Throughout the year, Austria’s red deer roam the alpine environment in search of food. In summer, the red deer migrate to the highest altitudes and can stay there all season long. But, over the course of the season, the force of the elements can vary widely. Frequent lightning strikes can decimate entire herds that frequent these regions. If the mountain grasslands go dry or are over-grazed by local herds, the red deer will move down the mountainside to lower pastures where there may be more vegetation.

Come autumn, the red deer descend to lower elevations in the forested river valleys and graze on vegetation there before the long, grueling winter. When winter arrives, the landscape is transformed. Snow accumulation can exceed a person’s height in just a few days. Red deer forage for the sparse remaining vegetation on the cliffs, where winds have cleared the snow and left patches of plant life. The strongest deer are able to adapt and reduce their need to eat in winter. As they take in fewer calories, their heart rate, body temperature and metabolism are drastically lowered, and they slow down to reduce their energy expenditure.
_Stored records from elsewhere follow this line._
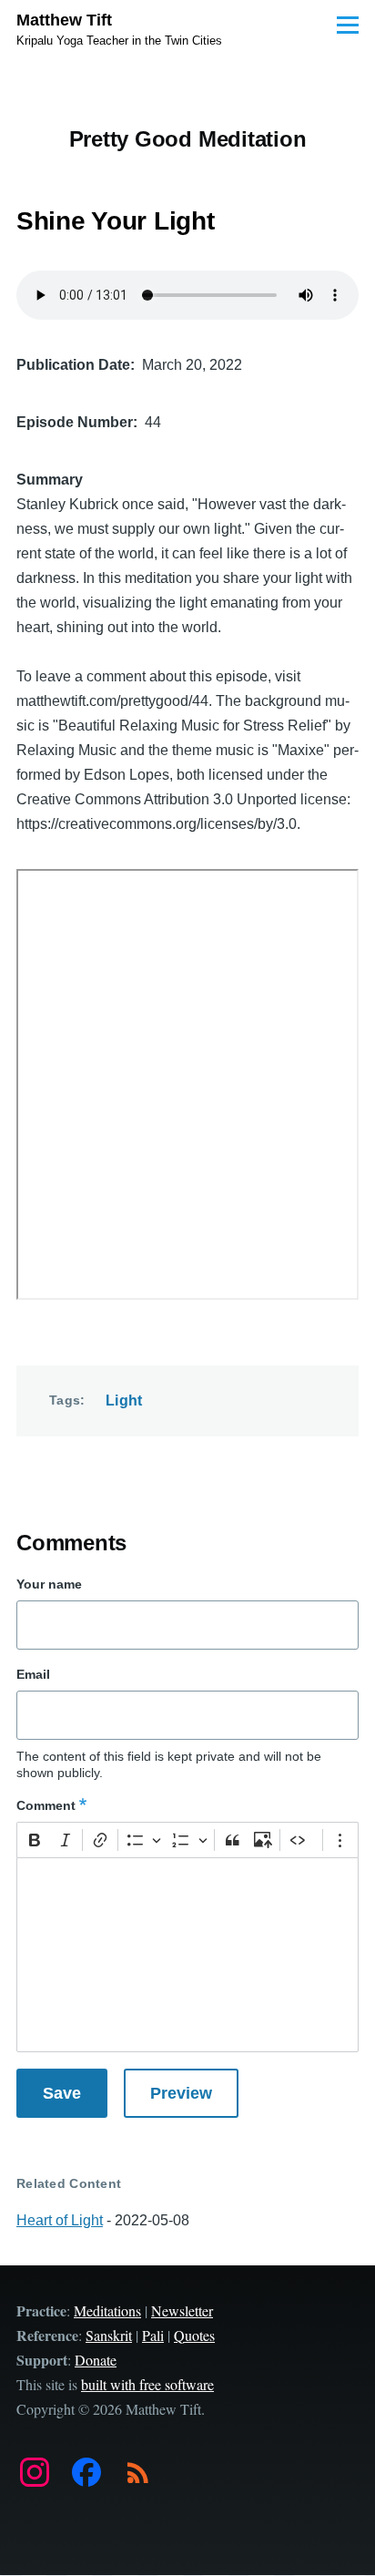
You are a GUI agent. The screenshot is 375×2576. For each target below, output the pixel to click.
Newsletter (182, 2310)
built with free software (147, 2384)
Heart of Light (59, 2220)
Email (33, 1674)
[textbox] (187, 1954)
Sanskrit (109, 2335)
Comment (46, 1805)
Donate (96, 2359)
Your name (49, 1584)
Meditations (107, 2310)
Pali (153, 2335)
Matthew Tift (64, 20)
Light (124, 1400)
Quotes (194, 2335)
Snow falling in the Austrian Alps

In winter, snow accumulation can exceed a person’s height in just a few days.

Humans are changing everything and disrupting the process of natural selection. Many deer in the Alps can no longer survive the seasons on their own because they have come to depend on handouts from local landowners, farmers and even hunters who put out food to attract the deer. Austria’s red deer management program, too, in an effort to keep deer populations large enough to guarantee hunting success, have set up feeding stations in fenced enclosures near roads, where many deer spend more than half the year.

Each year it gets more difficult for the red deer to fend for themselves as humans encroach on their terrain. Busy roads, hunting stations, eco-unfriendly ski resorts, and the effects of global warming are threatening the long-term stability of red deer populations.

Along with the fenced enclosures for feeding, roads and highways are disrupting the deer’s migration route. More than 10 million trucks and about 50 million cars cross the Alps each year. Seventy-seven million tons of cargo move through the mountains in an average year, including furniture, chemicals, livestock, mineral water and automobiles. By 2020, some predict, Trans-Alpine commercial transport will double. The mountains concentrate the fumes from all these vehicles, and the greenhouse gas emissions are trapped in narrow valleys. The rapid increase in these carbon-emitting fossil fuels is expected to have a profound effect on the climate of the Alps. For the red deer, the problem is that they have adapted to the cold, barren conditions of Austria’s Alpine region. Biologists fear that if the temperature keeps rising, many alpine animals will face quick declines or extinction. According to the Austrian Central Institute for Meteorology and Geodynamics, the Alps are warmer today than anytime in the past 1,300 years. Some creatures have adapted to the constantly changing and gradually more restrictive environment — shifting breeding and migration dates, according to Science Magazine. But the red deer have fewer places to migrate, since they are surrounded by roads and ski resorts.

In 2007, Austria held an international conference on how to cope with the warm winters and lack of snowfall caused by global warming. However, the focus of the conference was not the animals and their habitat, but rather the impact of climate change on tourism and ski resorts. Austria’s Federal Forest Administration is working with land owners, communities and traffic authorities to protect wildlife corridors by building green bridges. And, ski resorts in the Alps are answering the demand for sustainable tourism by offering incentives for visitors who use public transportation and hybrid cars. But even with these green initiatives, it’s uncertain what lies ahead for these mountain dwellers when human encroachment and global warming threaten their natural resources and habitat.